SOMETIMES, the law is an ass. Other times it can show some common sense. This week the law, refreshingly, displayed its sensible side.

The case of Jay Jones, assaulted when he was three by another three-year-old, must be every parent’s nightmare.

An older child or adult who inflicted the injuries that put Jay in hospital for two nights, and caused problems that went on for a lot longer, would have been in court in the twinkling of an eye on an assault charge.

We are not suggesting for one moment that jay’s attacker should be prosecuted, or indeed that he knew at that age the import of what he was doing.

But in declaring that because the attacker was well below any age of criminal responsibility, and therefore that no criminal act took place, the Criminal Injuries Compensation Authority has managed to lose sight of the basics.

It has taken a legal action through a firm of Wirral solicitors to establish that Jay can be compensated under the CICA scheme. A non-lawyer may well be surprised that Jay’s family have needed to go to such lengths, but if the precedent set this week makes it easier for others in similar positions to claim compensation, then it will have been money well spent.

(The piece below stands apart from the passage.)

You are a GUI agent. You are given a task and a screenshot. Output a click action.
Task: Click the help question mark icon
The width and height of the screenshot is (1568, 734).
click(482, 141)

Certainly the principle should be established that a criminal attack is a criminal attack, regardless of whether or not the perpetrator can be deemed criminally liable.

We would hope that the CICA will take the hint and not put up such a rearguard action the next time such a case arises.

If they do, then perhaps a change in the law may be required to spell out with any doubts whatsoever the circumstances in which the CICA should pay up. We certainly do not want to see a repetition of this case.